Handle case when code is running in google colab.

In [None]:
print(f"\nDataset contents in {data_dir}:")
for item in data_dir.iterdir():
    print(f"{item.name}")

# Explore data

In [None]:
df = pd.read_csv(data_dir/"metadata.csv")
print(df.head())
print(df.tail())

In [None]:
print(df["text"].value_counts())

In [None]:
# Check text length variations
df["text_len"] = df["text"].str.len()
print(df["text_len"].describe())

# Prepare dataset and tokenizer

Checking if trocr already support tokenization for Georgian

In [None]:
processor = TrOCRProcessor.from_pretrained("microsoft/trocr-base-printed")

# Test Georgian tokenization
test_text = "გამარჯობა"
tokens = processor.tokenizer.tokenize(test_text)
print(tokens)  # If you see lots of <unk> or weird splits, you need a custom tokenizer

That's not what we need, so we'll create custom, character-based tokenizer.

The model predicts next token, in this case token represents char, not a word.

In [None]:
class GeorgianTokenizer:
    def __init__(self, max_length: int = 32):
        # Special tokens
        self.pad_token = "<pad>"
        self.bos_token = "<s>"      # beginning of sequence
        self.eos_token = "</s>"     # end of sequence
        self.unk_token = "<unk>"    # unknown character

        # Georgian alphabet (33 letters)
        self.georgian_chars = "აბგდევზთიკლმნოპჟრსტუფქღყშჩცძწჭხჯჰ"
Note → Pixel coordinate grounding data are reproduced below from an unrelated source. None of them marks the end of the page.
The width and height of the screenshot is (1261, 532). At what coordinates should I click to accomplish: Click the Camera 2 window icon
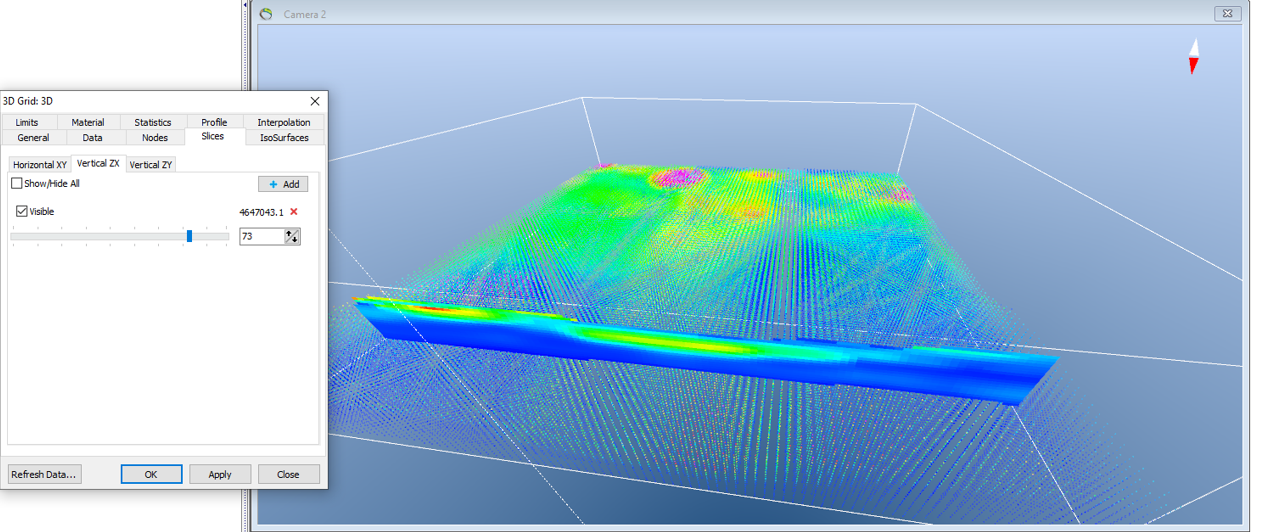266,14
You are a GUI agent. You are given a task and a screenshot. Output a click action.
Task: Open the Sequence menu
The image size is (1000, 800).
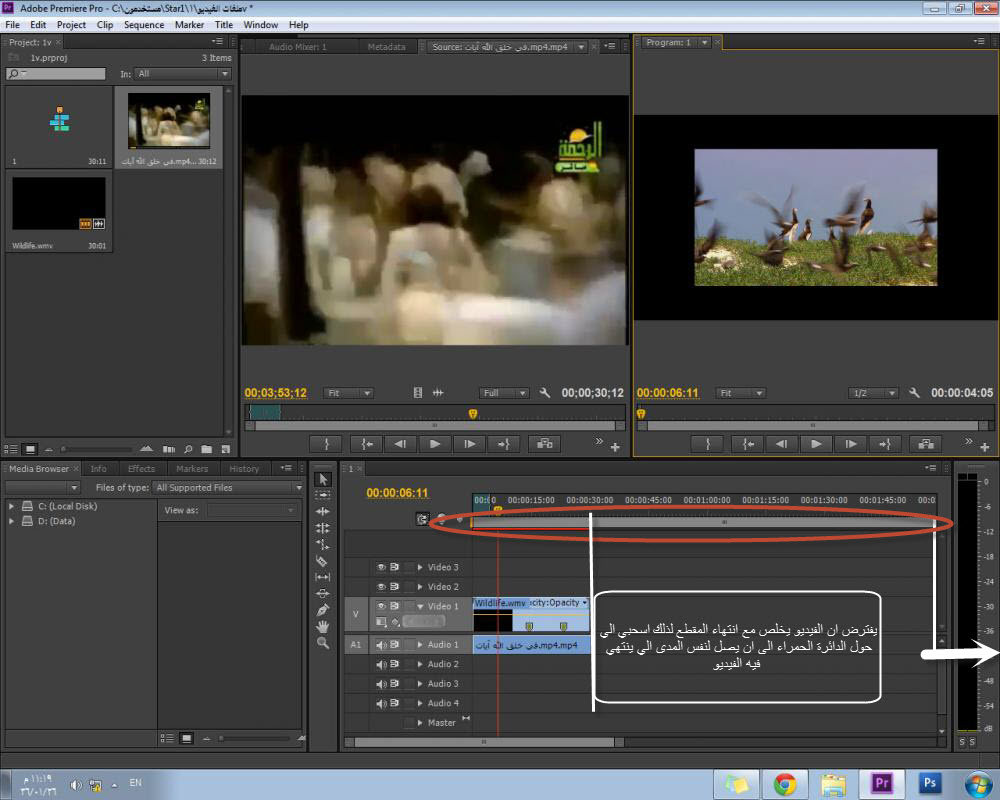coord(144,25)
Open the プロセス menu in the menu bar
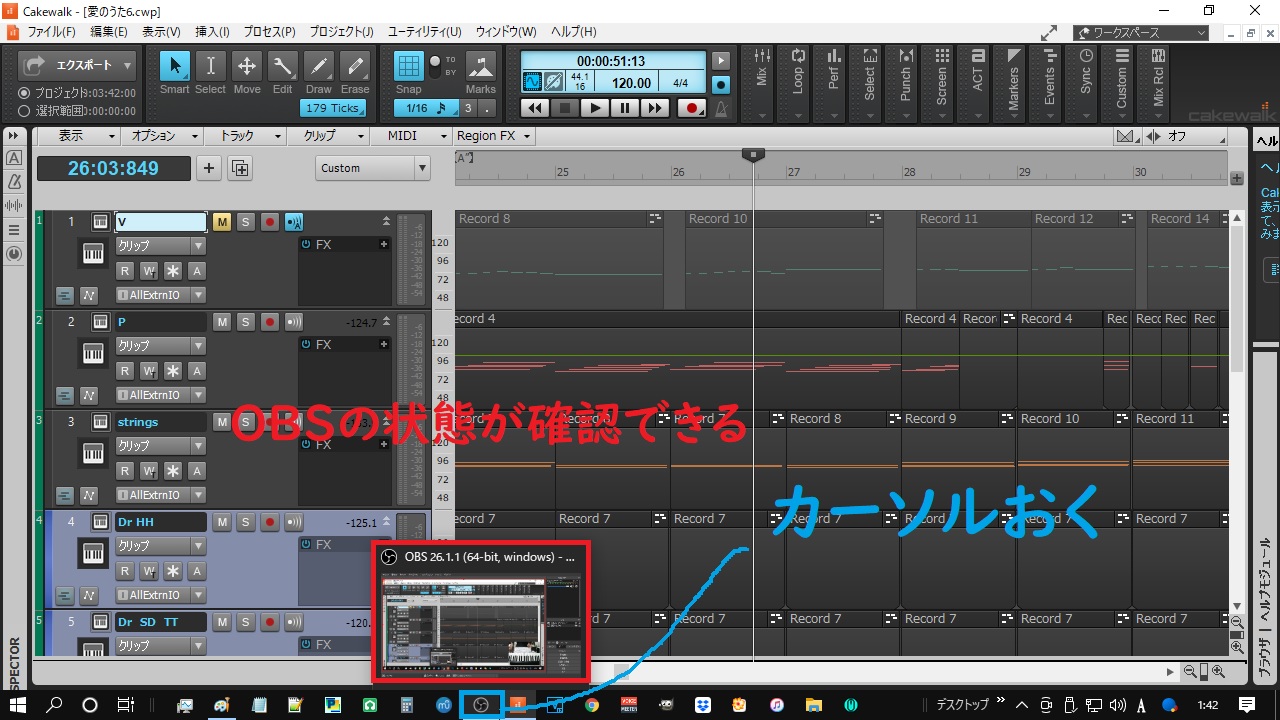Image resolution: width=1280 pixels, height=720 pixels. (x=268, y=31)
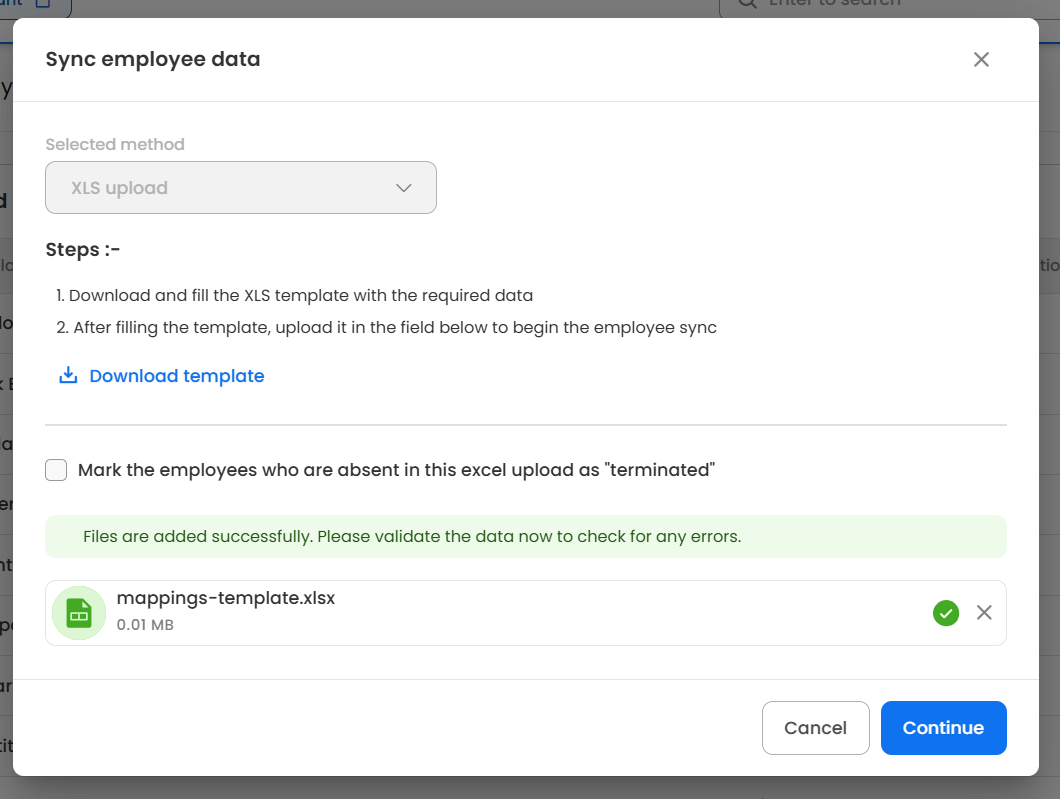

        # Build vocabulary: special tokens + Georgian characters
        self.vocab = [self.pad_token, self.bos_token, self.eos_token, self.unk_token]
        self.vocab.extend(list(self.georgian_chars))

        # Create mappings
        self.char_to_id = {char: idx for idx, char in enumerate(self.vocab)}
        self.id_to_char = {idx: char for idx, char in enumerate(self.vocab)}

        # Token IDs for special tokens
        self.pad_token_id = 0
        self.bos_token_id = 1
        self.eos_token_id = 2
        self.unk_token_id = 3

        self.max_length = max_length

    def encode(self, text: str, padding: bool = True) -> list[int]:
        """Convert Georgian text to token IDs."""
        # Start with BOS token
        ids = [self.bos_token_id]

        # Convert each character
        for char in text:
            ids.append(self.char_to_id.get(char, self.unk_token_id))

        # Add EOS token
        ids.append(self.eos_token_id)

        # Truncate if too long
        if len(ids) > self.max_length:
            ids = ids[:self.max_length - 1] + [self.eos_token_id]

        # Pad if needed
        if padding:
            ids.extend([self.pad_token_id] * (self.max_length - len(ids)))

        return ids

    def decode(self, ids: list[int]) -> str:
        """Convert token IDs back to text."""
        chars = []
        for id in ids:
            if id in (self.pad_token_id, self.bos_token_id, self.eos_token_id):
                continue
            chars.append(self.id_to_char.get(id, ""))
        return "".join(chars)

    def __len__(self):
        return len(self.vocab)

Test tokenization again

In [None]:
tokenizer = GeorgianTokenizer(max_length=32)

# Test encoding
text = "გამარჯობა"
ids = tokenizer.encode(text)
print(f"Text: {text}")
print(f"IDs: {ids[:15]}...")  # First 15 tokens
print(f"Length: {len(ids)}")

# Test decoding
decoded = tokenizer.decode(ids)
print(f"Decoded: {decoded}")

# Verify vocab size
print(f"Vocab size: {len(tokenizer)}")  # Should be 37 (4 special + 33 Georgian)

Works as expected.

Now we prepare dataset using this tokenizer

In [None]:
class GeorgianOCRDataset(Dataset):
    def __init__(self, df: pd.DataFrame, root_dir: str, processor, tokenizer: GeorgianTokenizer):
        self.df = df.reset_index(drop=True)
        self.root_dir = root_dir
        self.processor = processor
        self.tokenizer = tokenizer  # custom tokenizer

    def __len__(self) -> int:
        return len(self.df)

    def __getitem__(self, idx: int) -> dict[str, torch.Tensor]:
        text = self.df.iloc[idx]['text']
        file_path = f"{self.root_dir}/{self.df.iloc[idx]['file_name']}"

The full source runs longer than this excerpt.